Felizmente há a retomada, há as reestréias.
E este 2018 já me proporcionou assistir "Tripas" e "Tom na
Fazenda" - sendo que os próximos teatros serão "Boca do Inferno"
e "Alice Mandou um Beijo"... E também há estreias! Como essa dos
Fodidos Privilegiados, "Pressa", com direção de João Fonseca e Nelo
Marreze. E também vem Bia Lessa, de São
Paulo, nos trazendo Guimarães Rosa e seu "Grande Sertão" nordestino.
E viva o Rio de Janeiro!
Ao recuperar, agora, as peças que não
assisti em 2017, vejo-me na plateia de "Tripas", texto de Pedro Kosovski,
interpretado por Ricardo Kosovski.
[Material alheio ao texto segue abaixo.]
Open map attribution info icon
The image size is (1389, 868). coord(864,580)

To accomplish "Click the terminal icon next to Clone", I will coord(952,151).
Eis que, a talentosa família (há ainda a filha
de Ricardo, Lídia Kosovski, no cenário, e Marina Kosovski no design gráfico.
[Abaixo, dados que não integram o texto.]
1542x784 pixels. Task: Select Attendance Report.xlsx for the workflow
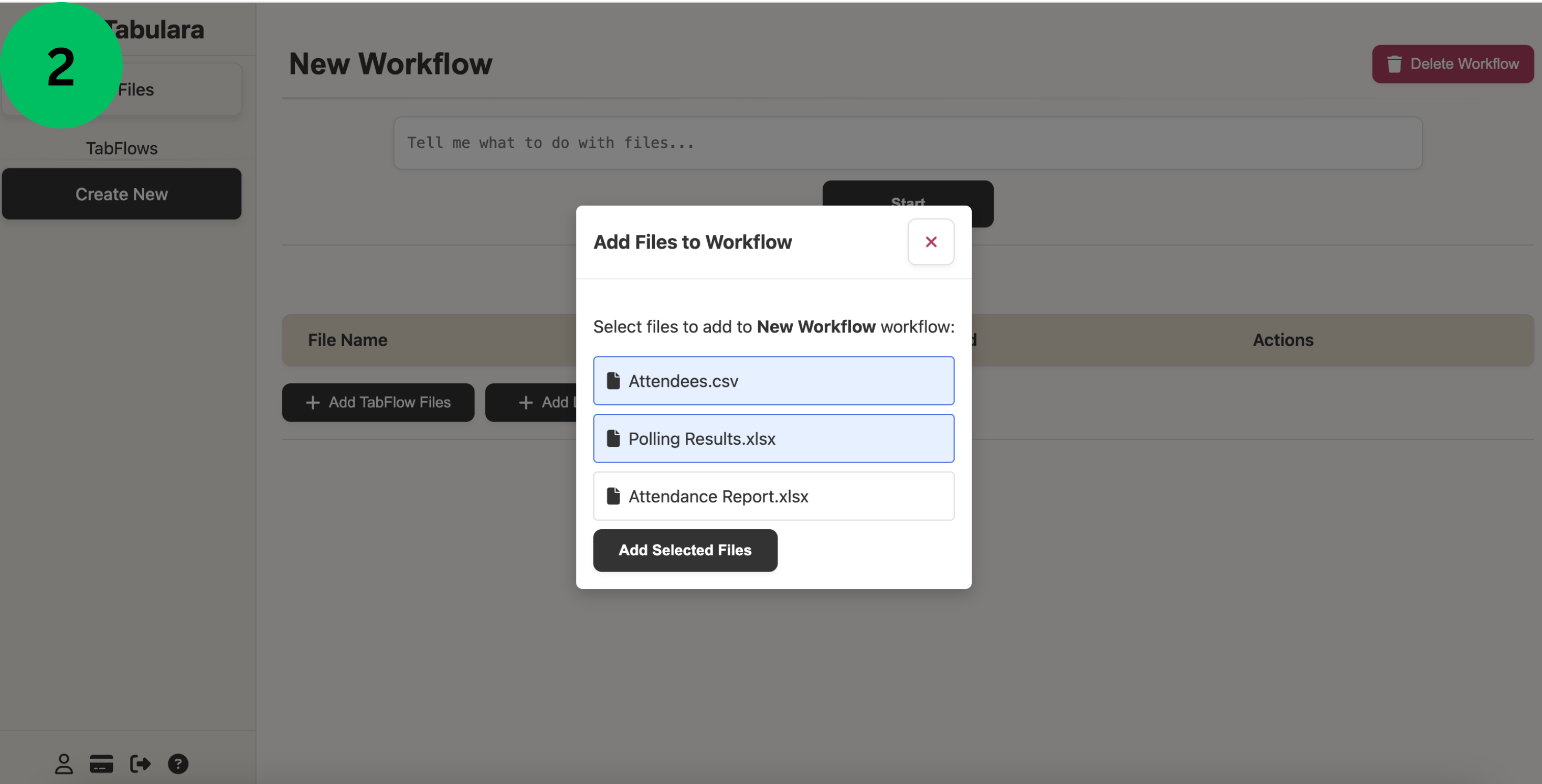(773, 496)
O que quero dizer neste início inusitado
de crítica (como também inusitado o espetáculo), é que fui assistindo e fazendo
a minha "leitura" da peça e, quando vi aquela "lula" sendo
jogada em cena por Ricardo, não a associei à semelhança com o intestino grosso
(o ator carregou uma verticulite aguda), mas a considerei uma citação ao nosso ex-futuro
presidente. Quando, no final, há o beijo entre homens, liguei-me nos episódios recentes
em que o beijo entre iguais é abominado pelos 'cegos de plantão', e dei razão,
mais uma vez, ao diretor (e autor) Pedro Kosovski. Pensei: "teatro é vida,
e os acontecimentos políticos fazem parte da vida, por isso o teatro é tão
perseguido".
Faz sentido, a minha interpretação.
Aconteceu assim porque não quis me influenciar pelo press de Catharina Rocha! Tudo aconteceu por causa da minha teimosa: resolvi assistir munida apenas de visão artística!
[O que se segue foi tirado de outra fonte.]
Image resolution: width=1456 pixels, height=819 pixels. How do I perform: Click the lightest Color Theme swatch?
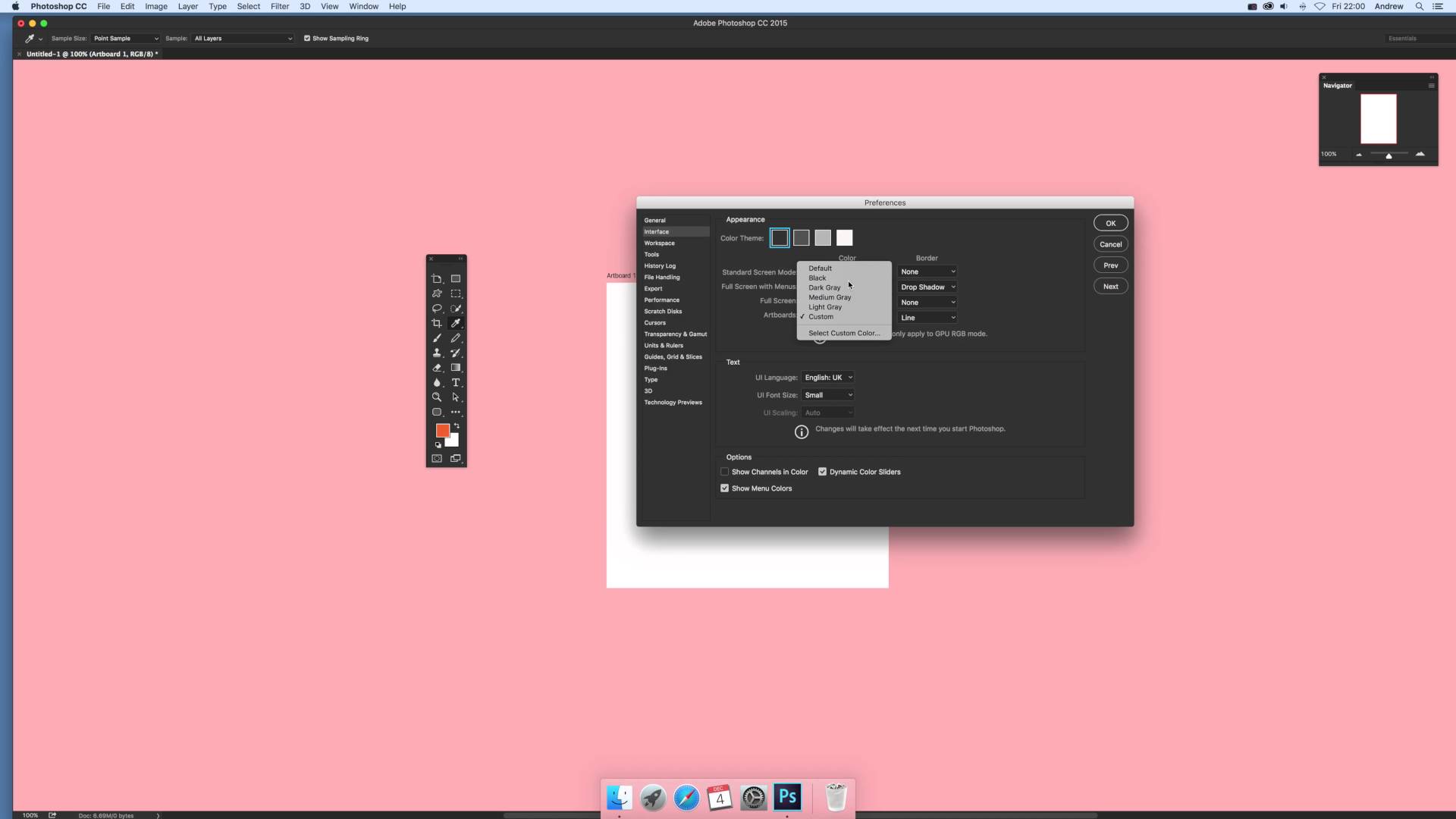tap(844, 237)
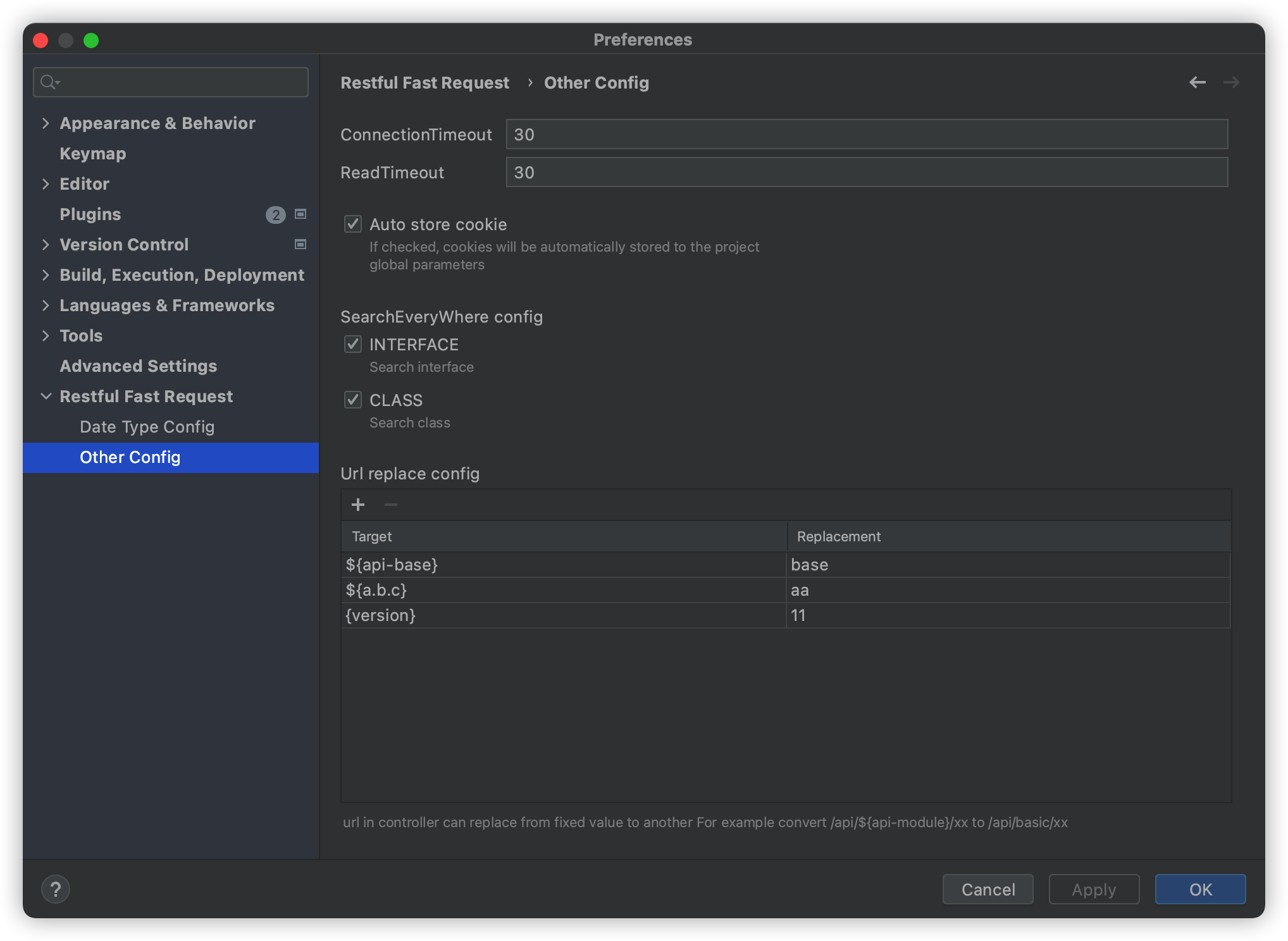Collapse the Restful Fast Request node
Screen dimensions: 1288x941
pyautogui.click(x=46, y=397)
Ledo engano. Segundo o autor, esta peça é "uma autoficção, onde falo
através de meu pai".
Mas, impressionada com a interpretação de
Ricardo Kosovski, comecei a pensar que temos, neste monólogo, um grande ator e
seu personagem. Na verdade, a frase "eu quero agradar vocês", dirigida
à platéia inúmeras vezes durante o espetáculo, eu a tomei como uma celebração
da vida! Pois bem. A verdade é que a vida de Kosovski passou por um terremoto,
e vamos reencontrá-lo com a sensibilidade à flor da pele! Sim, ele esteve entre
a vida e a morte, e agora festeja a vida, e repete, às vezes de maneira
carinhosa, às vezes obsessiva: "eu quero agradar vocês". Estas
palavras referenciam a ação!
E tudo começa no Golfo de Ácaba - fronteira
do Oriente Médio com Israel, perto do Monte Sinai! - onde pai e filho foram buscar
a sua historia, as suas raízes. E o texto se constrói a partir destas
descobertas. É surpreendente a movimentação corporal de Ricardo, que já nos
pega na primeira cena! À medida que a peça caminha as surpresas vão se
multiplicando e desistimos da leitura "dos últimos acontecimentos
políticos no Brasil", e embarcamos no talento do ator. O que Ricardo Kosovski
nos proporciona são momentos surpreendentes de teatro. Estamos na presença de
um dos grandes atores cariocas, seu domínio sobre a platéia é total. O
inusitado da proposta nos dá a certeza de que testemunhamos algo excepcional: a doença e a cura - e, para a platéia
não se recusa nada! Parafraseando Ricardo, trata-se de um trabalho que faz
"Das tripas... autoficção"!
Na Ficha Técnica temos, além dos já citados,
a magnífica iluminação de Renato Machado e a música de Pedro Nêgo, com direção
musical de Felipe Storino. (e direção de movimento - adorei! - de Toni
Rodrigues). Assistente de direção Julia Stockler; Video: Lourenço Monte-Mór;
Interlocução artística: Renato Ferracini.